Really?  That's your answer?  "I could tell you but I won't"  I'm sure no one is paying you to tell them how many used double chairs were available during that period, sans names, locations, sizes, prices and capacities etc..  What a cop out.




> I think this is poor logic.  Why can only new pods be used to compare?


The answer to that is self-evident.  New trail pods, especially ones as large as Mittersill, have orders of magnitude more visibility and marketing hype than a simple replacement of an older lift.  None of the mountains you referenced lower down in your post used the old lift to support new terrain.  Not one.  (Smuggs?  That was 20 years ago).  Whether you appreciate it or not, this is the biggest news to hit Cannon in decades, so it's no surprise they want to put their best foot forward with their customers.
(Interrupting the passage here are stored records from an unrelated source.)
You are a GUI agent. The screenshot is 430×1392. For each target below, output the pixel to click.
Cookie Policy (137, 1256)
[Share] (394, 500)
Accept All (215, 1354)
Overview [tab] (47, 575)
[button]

> Also, from that list, Bolton Valley/Middlebury/Ascutney/Saddleback where done without creating any significant new terrain.


Bullshit. the 30 new acres at Bolton were the biggest thing to happen to them in 20 years.  You may recall their previous expansion to Timberline area was accomplished with a new FG quad.  Ascutney added 270 vertical feet to their mountain and three new expert trails, pushing it into the big leagues from a vertical drop and marketing perspective (1800' vert jumps out at you a lot more than 1530').  Including just the liftline and the Casablanca glade, Saddleback experienced a massive increase in skiable terrain just this year alone.  When you consider the terrain additions from the last 2-3 years in that pod, they've more than doubles the available terrain on the Kennebago pod.  So all in all, I'd disagree strongly that no significant new terrain was added in support of those lifts.  The terrain, while not significant from the perspective of a mega-resort or the industry as a whole, was very much significant to those mountains and their market positioning.



> Regardless, if looking for mid-sized to major ski areas who have installed used lifts in recent years, a few examples would be Attitash, Cannon (!), Crotched (every chairlift is used), Gunstock, Sunapee, Okemo, Smugger's Notch, Berkshire East, Catamount, Jiminy Peak, Wachusett, Shawnee Peak, and Sunday River, just to name a few.


How many of those lifts serve major new terrain for those mountains?  How many of those areas does Cannon legitimately compete in the same league with?  Wachusett, BEast, Catamount, Jiminy, Gunstock and Shawnee are either geographically irrelevant or serving a different section of the market altogether.  Of the remainder, Sunapee, Okemo and Sunday River only used these lifts to replace existing ones and none of them served core terrain.  I presume that with Smuggs you're referring to the new Morse Woods pod, which you know is tiny, out of the way, and 20 years ago.  In sum, you have yet to provide a SINGLE example of a private destination ski area installing a used lift to service a major new terrain pod.   Not even one.  That's a pretty low bar, and you still haven't been able to overcome it.


----------



## threecy (May 18, 2010)

SIKSKIER said:


> Where do you come up with the info for this statement?



Take a look at the various articles and proposals.  This will be a "backcountry" area.  As per Cannon's site, "There is no snowmaking right now, but there may be limited snowmaking on just a couple of primary trails some time in the future"


I've hiked around this area in just about every calendar month in the past three years...the critical points of the area do not hold snow as well as Cannon.  This isn't much of an issue as an expert backcountry area, however as a lift served intermediate area, it is.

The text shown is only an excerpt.